Selecting endpoints for use in medical product development programs involves both strategic and methodological/scientific considerations. The endpoints must provide a compelling view of how a new treatment benefits patients. The measures that support the endpoints must be well-defined and provide reliable and valid data in a specific context of use. Analyses of endpoints must address a variety of concerns, including questions regarding missing data, interpretability, and the clinical relevance of treatment effects. Carefully addressing these difficult study endpoint issues can dramatically increase the likelihood of a program’s success. This meeting will bring together stakeholders from the pharmaceutical industry, regulatory agencies, and expert workgroups and consortia to generate practical solutions to challenging questions associated with study endpoints. The primary objectives of the meeting are to:

1. Discuss strategies for comprehensively demonstrating treatment benefit through the selection of optimal study endpoints (e.g., survival, clinical outcome assessments, biomarkers),
2. Review key considerations regarding the development and implementation of assessments that underlie study endpoints, and
3. Identify solutions related to the analysis and interpretation of study endpoints (in isolation and in assessing overall risk/benefit for a product).

These objectives will be addressed in three important product development contexts: oncology, pediatrics, and rare diseases. Attendees will learn more about study endpoint challenges in these areas, but the focus of the meeting will be on generating solutions that can be applied in clinical development programs.

EVENT HIGHLIGHTS:
 
The 2015 conference will feature sessions in each of the following areas:

Oncology (Program Committee Representatives: Stephen Joel Coons, Critical Path Institute and Katarina Halling • AstraZeneca, Sweden; Session Chair Alan Shields, Adelphi Values)
Despite the value of PRO data and regulatory encouragement for PRO endpoints in cancer trials, the promise of integrating the patient perspective into oncology drug approval and labeling remains largely unfulfilled.  The meeting session, Use and Usefulness of PRO Endpoints in Oncology Trials, chaired by Alan Shields, is designed to provide attendees with examples, insights, and practical knowledge regarding a) the value use of PRO-based endpoints as primary efficacy endpoints in oncology trials and b) the value of PRO endpoints in open label trials that are routinely conducted for cancer treatments.  This knowledge training session will include presenters to characterize the perspective of patients, drug developers, trial methodologists, clinicians, and the FDA.
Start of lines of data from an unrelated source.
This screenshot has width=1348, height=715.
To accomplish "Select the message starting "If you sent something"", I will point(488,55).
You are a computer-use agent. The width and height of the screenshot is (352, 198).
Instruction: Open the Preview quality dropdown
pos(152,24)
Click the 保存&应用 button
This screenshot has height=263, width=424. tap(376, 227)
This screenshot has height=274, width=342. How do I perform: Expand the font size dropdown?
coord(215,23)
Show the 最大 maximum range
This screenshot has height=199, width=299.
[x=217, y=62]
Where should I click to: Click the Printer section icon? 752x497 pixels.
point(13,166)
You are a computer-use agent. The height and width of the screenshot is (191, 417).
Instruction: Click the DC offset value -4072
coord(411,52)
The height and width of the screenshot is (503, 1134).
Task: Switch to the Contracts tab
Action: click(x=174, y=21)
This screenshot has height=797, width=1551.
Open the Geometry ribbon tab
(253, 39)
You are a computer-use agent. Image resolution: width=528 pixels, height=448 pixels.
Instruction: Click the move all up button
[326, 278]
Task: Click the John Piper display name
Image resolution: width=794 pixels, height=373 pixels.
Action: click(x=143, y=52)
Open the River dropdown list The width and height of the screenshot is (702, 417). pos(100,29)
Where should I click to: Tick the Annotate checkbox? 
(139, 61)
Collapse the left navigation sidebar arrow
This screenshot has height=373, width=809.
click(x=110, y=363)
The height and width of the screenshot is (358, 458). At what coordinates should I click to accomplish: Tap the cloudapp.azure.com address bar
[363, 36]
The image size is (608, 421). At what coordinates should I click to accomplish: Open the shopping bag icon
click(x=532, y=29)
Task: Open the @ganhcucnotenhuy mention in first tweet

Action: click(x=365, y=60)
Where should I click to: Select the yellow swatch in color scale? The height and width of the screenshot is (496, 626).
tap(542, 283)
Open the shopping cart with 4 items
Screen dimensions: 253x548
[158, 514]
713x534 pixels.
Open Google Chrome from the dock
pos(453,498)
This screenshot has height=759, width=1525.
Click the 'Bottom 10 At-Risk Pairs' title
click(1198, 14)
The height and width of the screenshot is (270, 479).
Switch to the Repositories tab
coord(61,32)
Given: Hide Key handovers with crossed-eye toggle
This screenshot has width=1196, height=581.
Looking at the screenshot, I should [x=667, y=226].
Pediatrics (Program Committee Representative: Jean Paty, Quintiles; Session Chair: Diane Turner-Bowker, Quintiles)
There are a number of unique challenges and considerations when using COAs with pediatric patients.  While guidance documents provide a framework for pediatric COA assessment, this is a developing field of research, more information is needed to establish sound models for the development, validation, and implementation of COAs in pediatric clinical research.  This session is intended to provide a forum for in-depth discussion of methodological challenges involved in the development and use of pediatric COAs, and the pursuit of solutions that are practical yet still adhere to established principles of instrument development.

Rare Diseases (Program Committee Representative: Linda Deal, Pfizer; Session Chair: Susan Martin, RTI International)
Selecting and identifying study endpoints in Rare Disease (RD) clinical trials can present a challenges to drug developers. In many RDs there is a lack of precedence and even a void of existing instruments for evaluating treatment benefit in the context of a high unmet medical need for a small patient population.  As a result, standard methods for study endpoints development and use must be adapted in such a manner that preserves scientific best practices, e.g. of the FDA PRO Guidance, yet accommodates the special circumstances of RD. The following sessions will address these challenges and offer suggestions to be discussed by a panel of drug development specialists from Industry, FDA and patient advocacy groups.

This program has been developed in collaboration with the Study Endpoints Community.